I asked her if she really planned to go through with it and she told me, "You know, I ask myself that all the time. Every year I visit a friend in San Diego who works at a marine science center, and he gives me an updated list of otters who are hearty enough to survive the trip but docile enough not to be a problem. Early on, I wouldn't dream of disappointing him in his final wish. I loved him just that much. But then as I grew older and my memories of him began to fade, I realized that it was poppycock. Insanity! Now, I make the trip to San Diego once a year, but I pray that I die before he does."

That seemed an unfortunate way to feel about things and I asked her if Magpie knew how much this request had burdened her. "Yes," she said, "we've talked about it. In fact, I suspect he may already have died, but hired some youngster to keep placing the ad so that I won't have to throw the party. It's really impossible to prove either way, so I try not to think about it." She sat quietly for a few moments and added, "I do miss him though."

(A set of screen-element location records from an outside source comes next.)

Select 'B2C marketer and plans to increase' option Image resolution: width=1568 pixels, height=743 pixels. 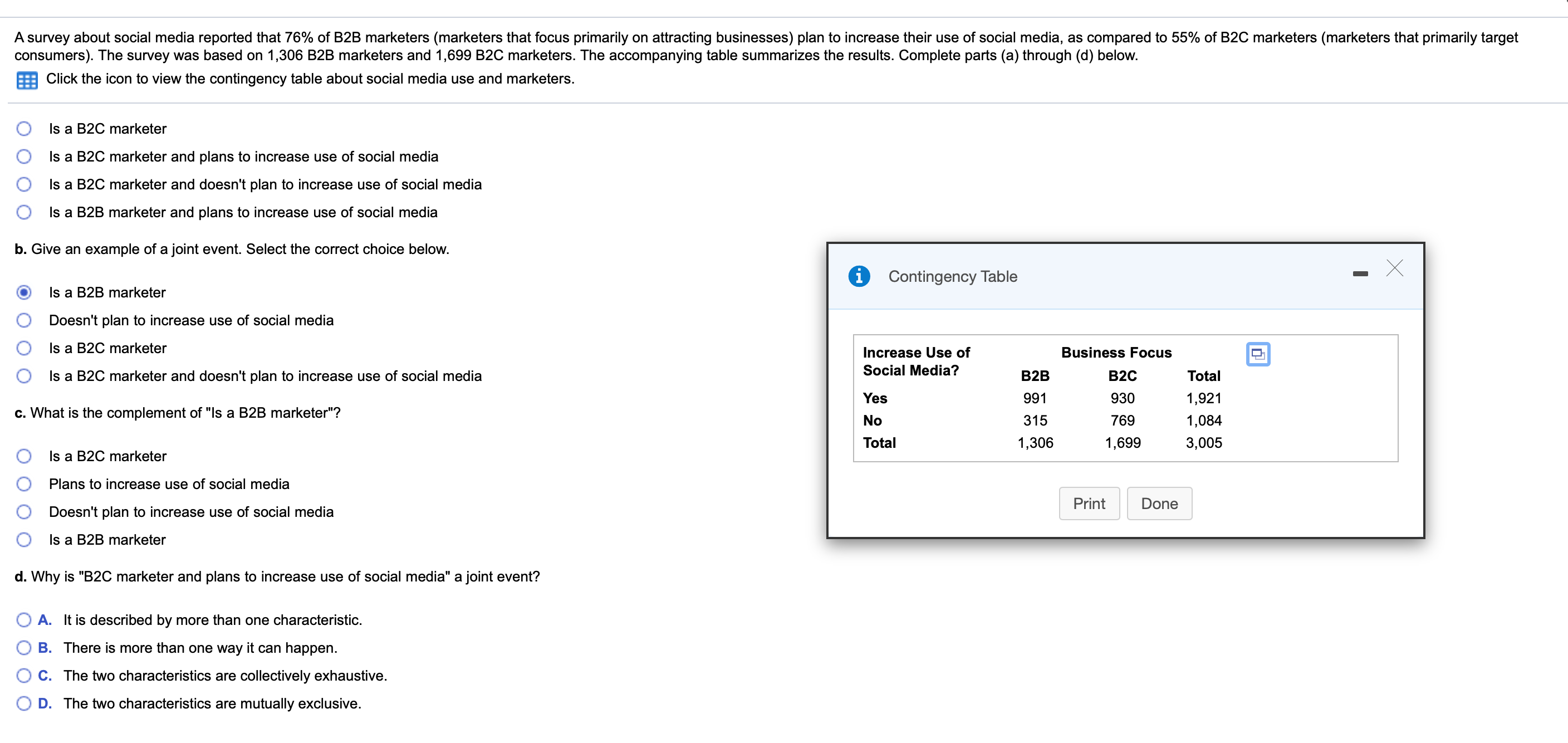[x=24, y=157]
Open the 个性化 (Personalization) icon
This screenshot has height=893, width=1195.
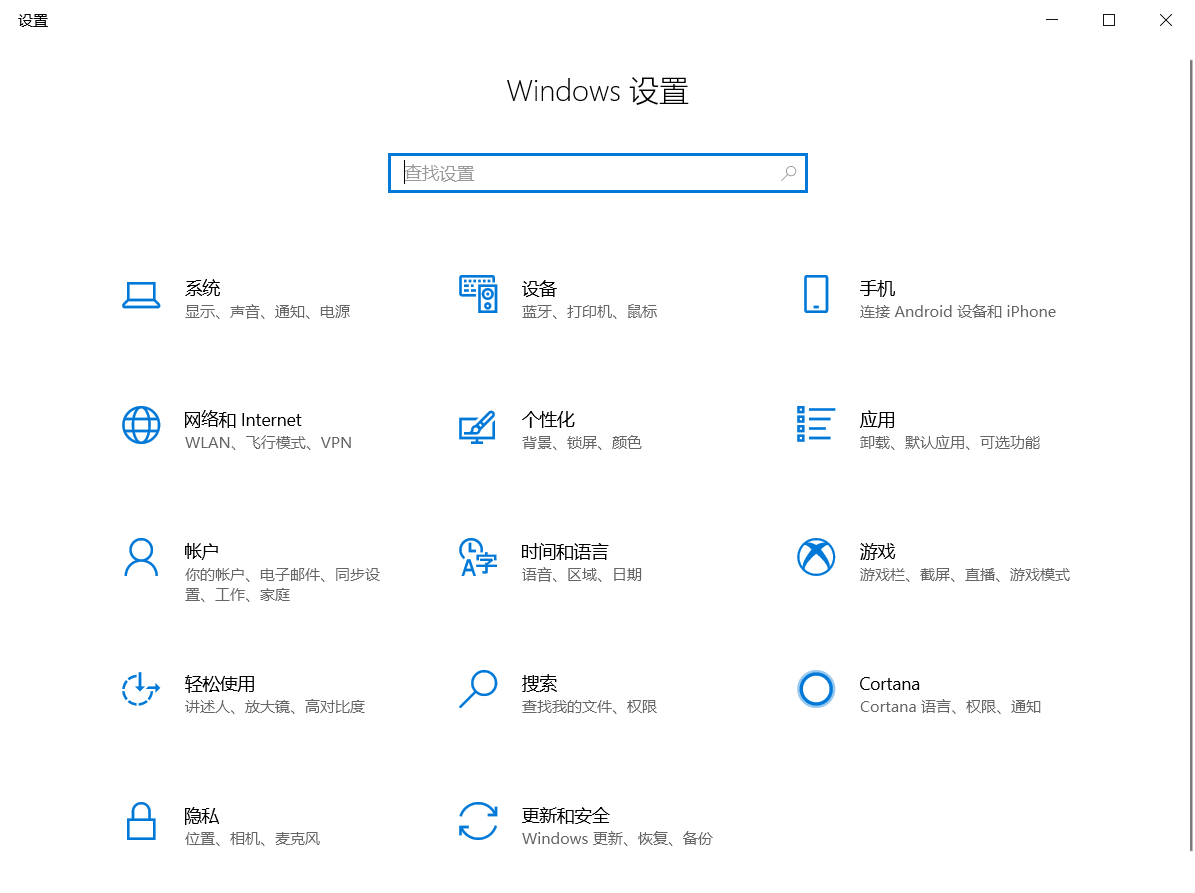[478, 425]
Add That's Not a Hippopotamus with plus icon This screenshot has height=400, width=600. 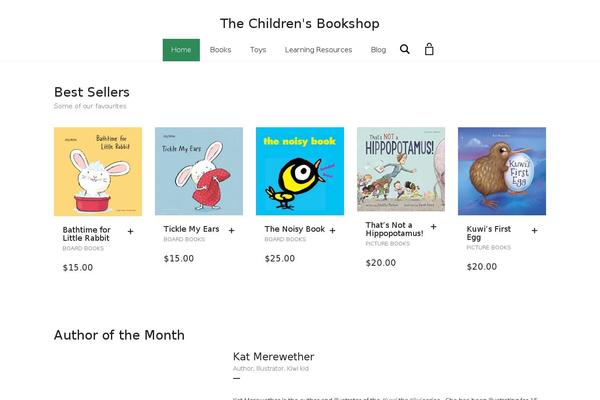[x=434, y=227]
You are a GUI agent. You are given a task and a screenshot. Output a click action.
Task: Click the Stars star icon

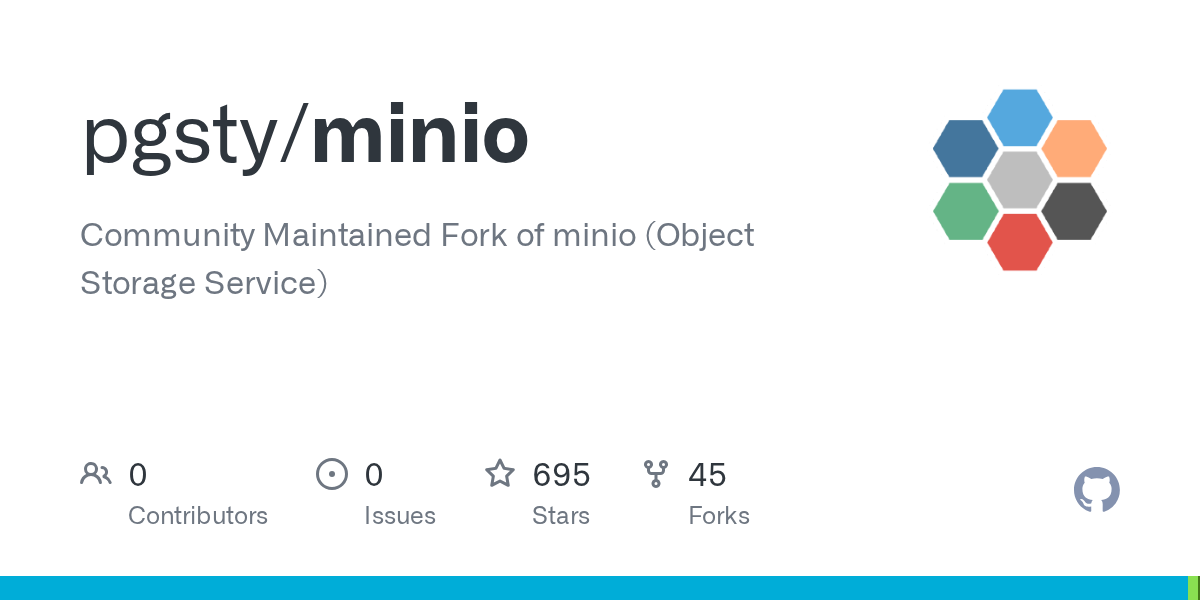(500, 473)
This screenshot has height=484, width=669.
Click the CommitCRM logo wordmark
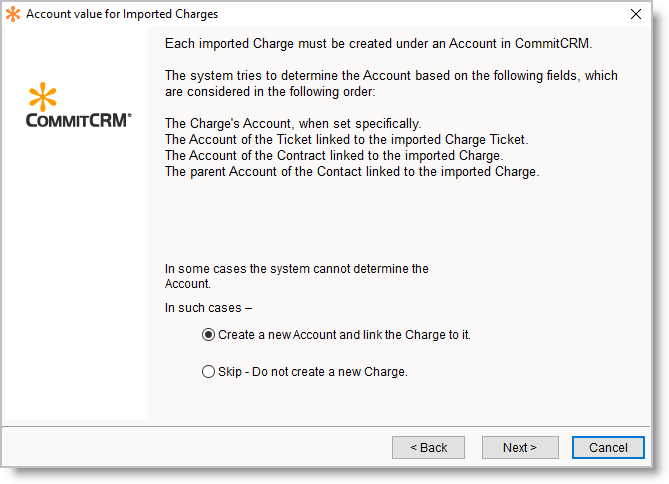[x=78, y=120]
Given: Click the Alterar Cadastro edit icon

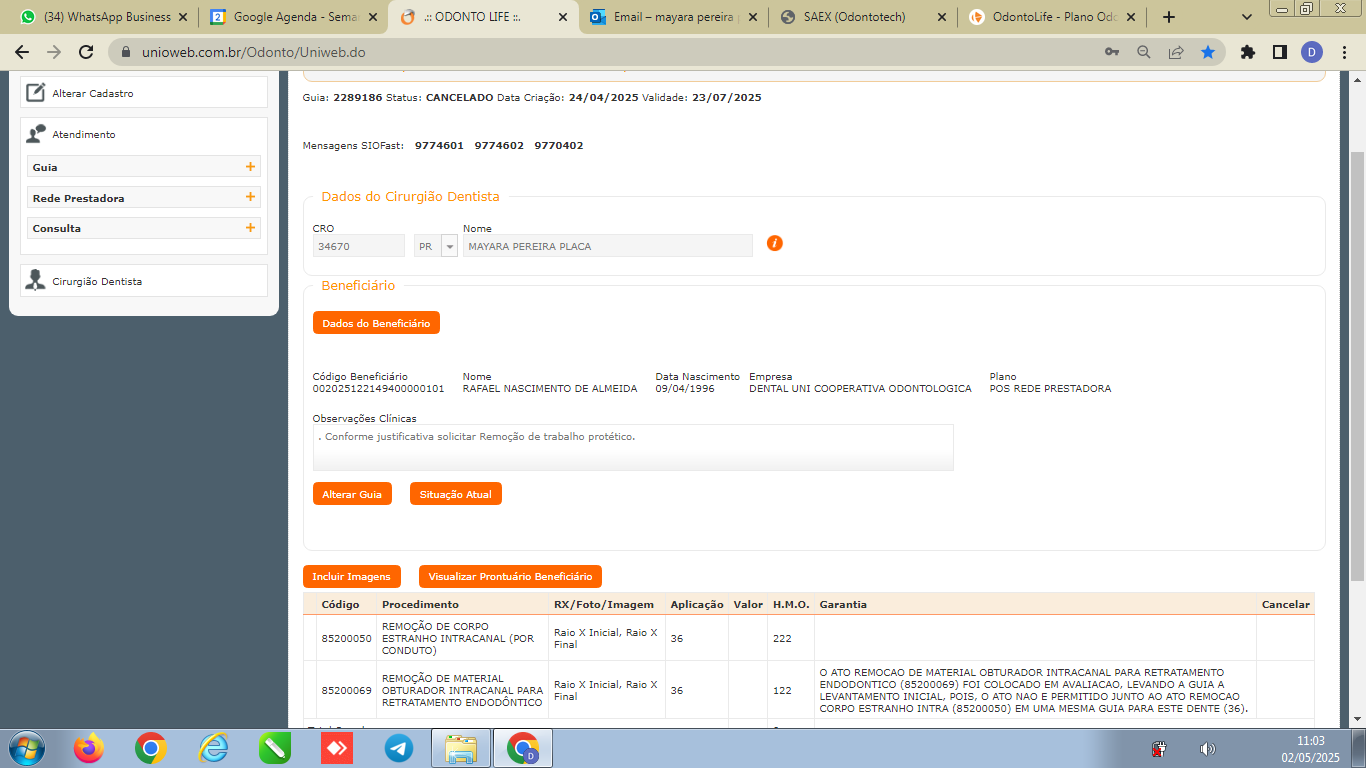Looking at the screenshot, I should pyautogui.click(x=36, y=93).
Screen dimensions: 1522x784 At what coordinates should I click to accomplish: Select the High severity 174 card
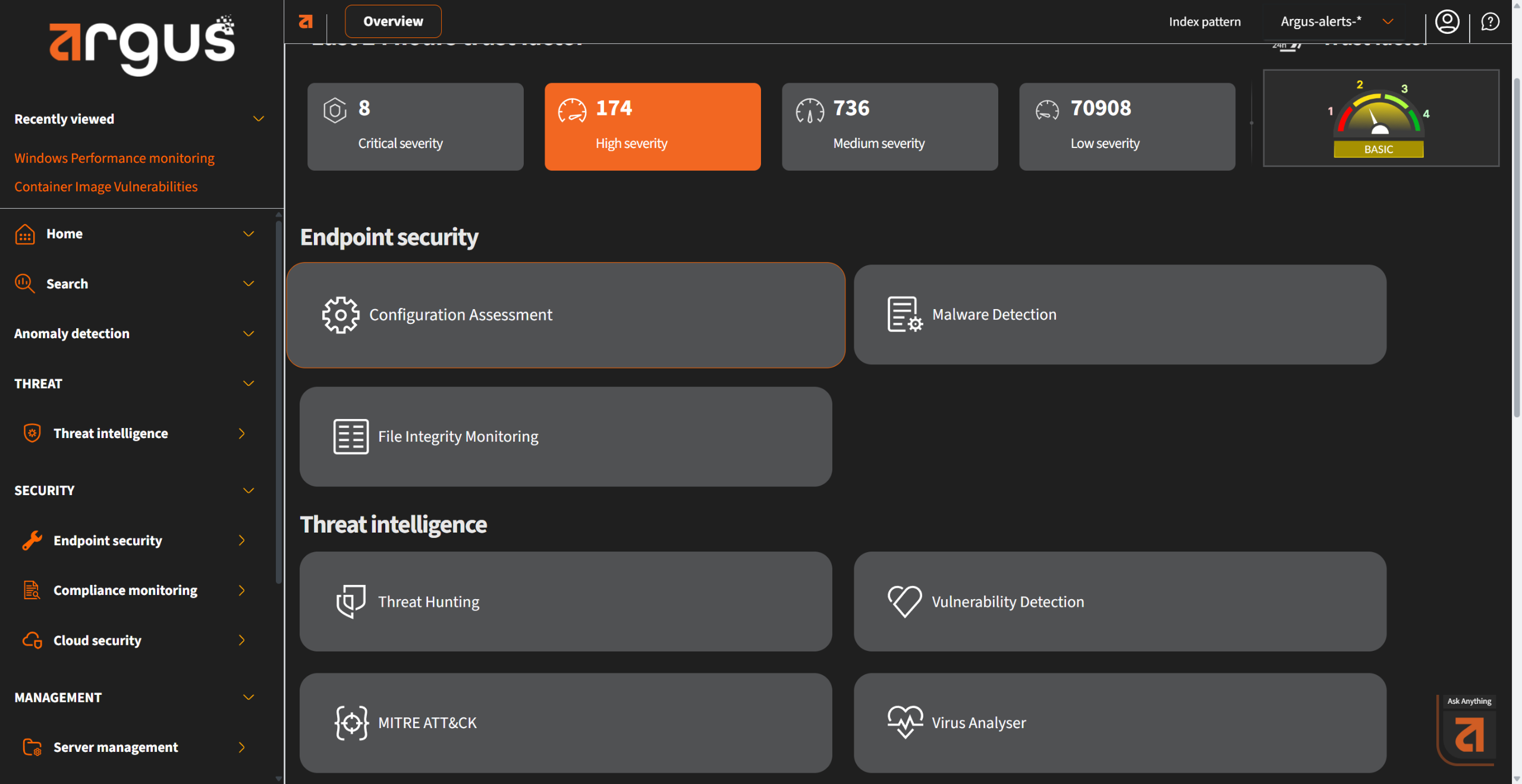tap(652, 127)
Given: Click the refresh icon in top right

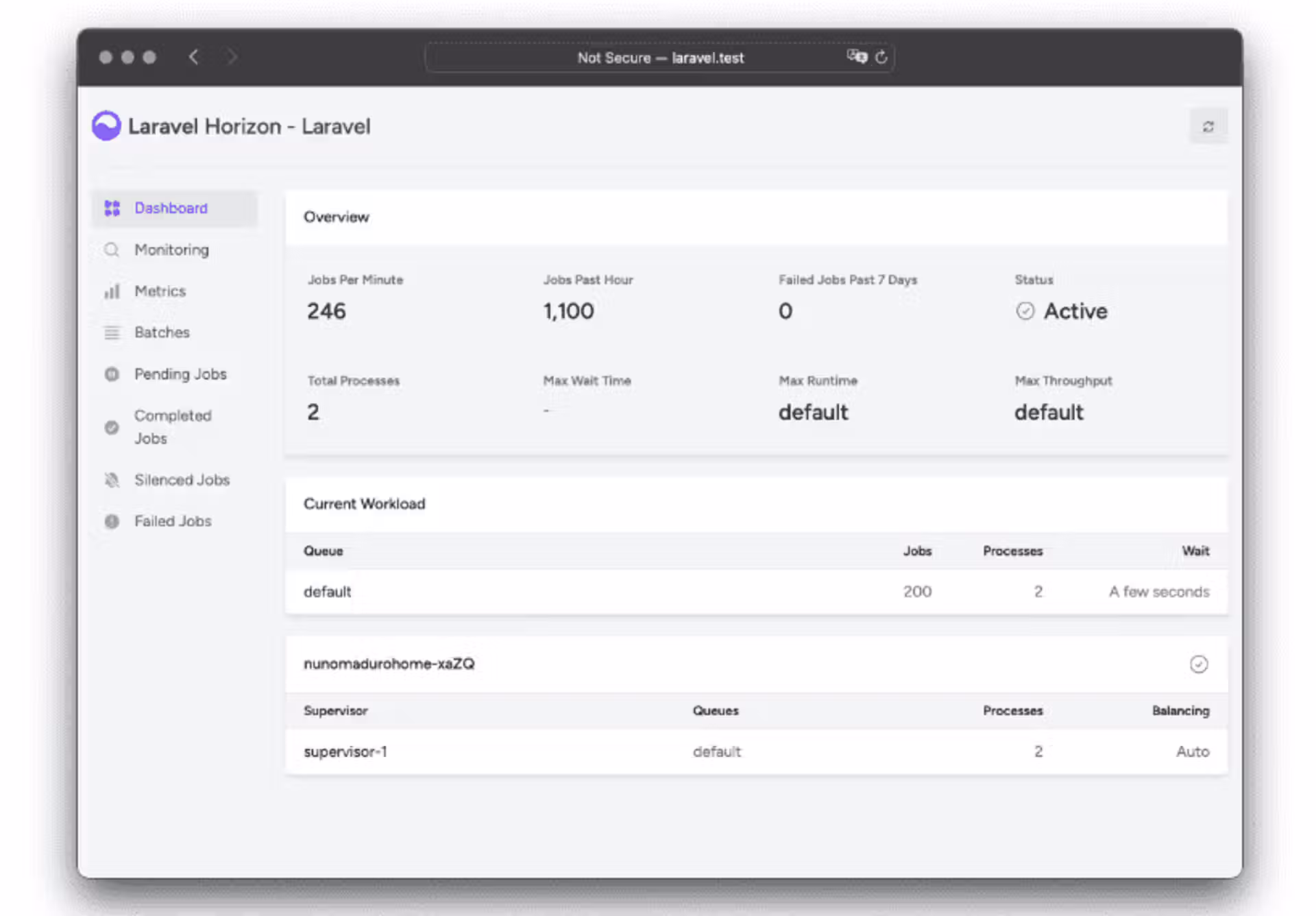Looking at the screenshot, I should (1208, 126).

As I returned to my seat toward the front of the train, I thought about Sofia and Magpie. I shared some freeze-dried ice cream with my caterpillar puppet and considered how sweet it was for two people who had been apart for so long to be working so hard just to make the other one feel loved.

All of these memories coursed through my mind as Gary and I fell toward the forest floor. He reached out for his little gear box as we were thrown clear of the branches, and started minutely working the gears. Just as our tree was about to smash into another, I found myself resting in a hammock on a beach, with Gary at my side and a young woman of apparently Polynesian descent offering me my choice of finger sandwiches from a large platter she was carrying.

I have to say, it was just the kind of thing the situation called for.